Lidar, radar, and camera systems all have advantages in one way or another, which is why a combination of them is typically used in Level 3, Level 4, and Level 5 enabled automated vehicles. Most designs use high-end FPGA platforms and/or high-speed processor platforms that feature high bandwidth 56G or 112G SerDes. Specialty sensor ICs and high-speed ADCs/DACs are also commonly used, as well as 1GbE or 10GbE to transmit the data to the automated driving central compute platform. Each of these major design components requires integer and fractional related reference clocks ranging from 100 MHz to 1 GHz, at various differential output formats, with RMS phase jitter below 300fs. Meeting these requirements using a quartz oscillator solution provides challenges of reliability, cost, and sourcing. Alternatively, clock generators provide the capability to synthesize a combination of integer and fractional related reference clock frequencies up to 1GHz, feature programmable output format drivers, support RMS phase jitter performance as low as 100 fs, and also provided in-system programming that can be used to alter one or more output clock frequencies in small incremental steps.

We recommend the following when considering timing solutions for your design:

Summarize The Clock Tree: Start by outlining all the reference clocks, jitter performance requirements, and associated timing features needed within your design. This is commonly known as a clock tree. Each individual design will have its own unique clock tree, but will commonly need a combination of single-ended clocks and differential clocks with different levels of jitter performance requirements. Having this summary will be useful when starting to identify a timing solution.

Frequency Flexibility: Lidar designs commonly use high bandwidth FPGAs, ASICs, and high-speed ADCs, all of which require low-jitter, high frequency (100MHz - 1GHz) differential output clocks. Silicon Labs' patented MultiSynth output divider technology provides 0ppm synthesis error on both integer and fractional related output frequencies on up to 12 outputs while maintaining industry best jitter performance. Each output can be individually set to a specific frequency and format level, providing the ability to consolidate high-frequency clocks into a single clock generator. Our clock generators also offer in-system I2C frequency programming, as well as a DCO mode, providing the capability to fine-tune the reference clocks.
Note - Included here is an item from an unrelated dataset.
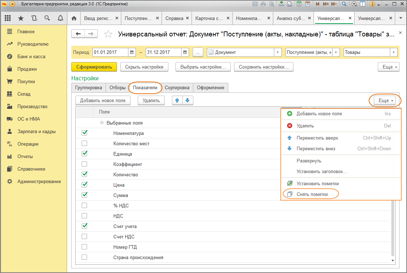The width and height of the screenshot is (407, 273).
Task: Open Favorites star in top panel
Action: click(x=21, y=18)
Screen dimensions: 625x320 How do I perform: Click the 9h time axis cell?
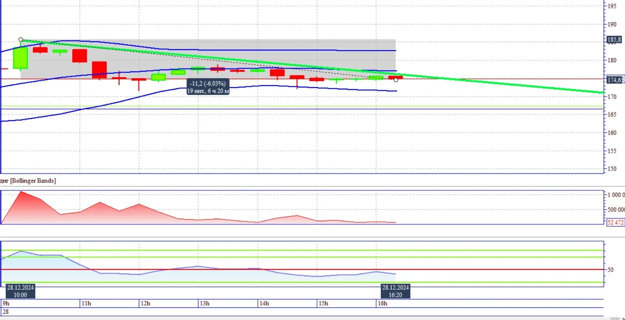click(x=40, y=303)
Reliability: Quartz crystal and oscillator components are mechanical devices that are prone to shock and vibration failure. Even AEC-Q200 rated devices have high FIT rates, oftentimes being the components with the highest point of failure rating in system design. Rather than adding more and more quartz crystal and oscillator components to a system design not only increases the bill of materials and total system cost but also increases reliability concerns as quartz elements are prone to shock and vibration failure. A better approach is to integrate that quartz crystal and oscillator components into a clock generator solution. Taking this approach greatly reduces the FIT rate associated with the timing portion of the design, while also providing numerous other features that can be beneficial to clock tree design, such as spread spectrum for EMI/EMC mitigation, frequency selection, and fault monitoring.

Feature Set and Integration: Silicon Labs’ clock generators come equipped with many features that can simplify your design, such as spread spectrum for EMI reduction on differential PCIe clocks, frequency selection capability on audio clocks, hardware output enable control, multi-profile selection, and redundant clock input capability with fault detection. Achieving low jitter performance is always a high priority, so our clock generators include on-chip LDOs on all power pins, resulting in industry best PSNR performance. Suppressing external power supply and board-level noise on-chip greatly reduces the number of external components needed for power filtering, reducing board space and cost, and ensures that output clock jitter performance meetings the datasheet specification limits.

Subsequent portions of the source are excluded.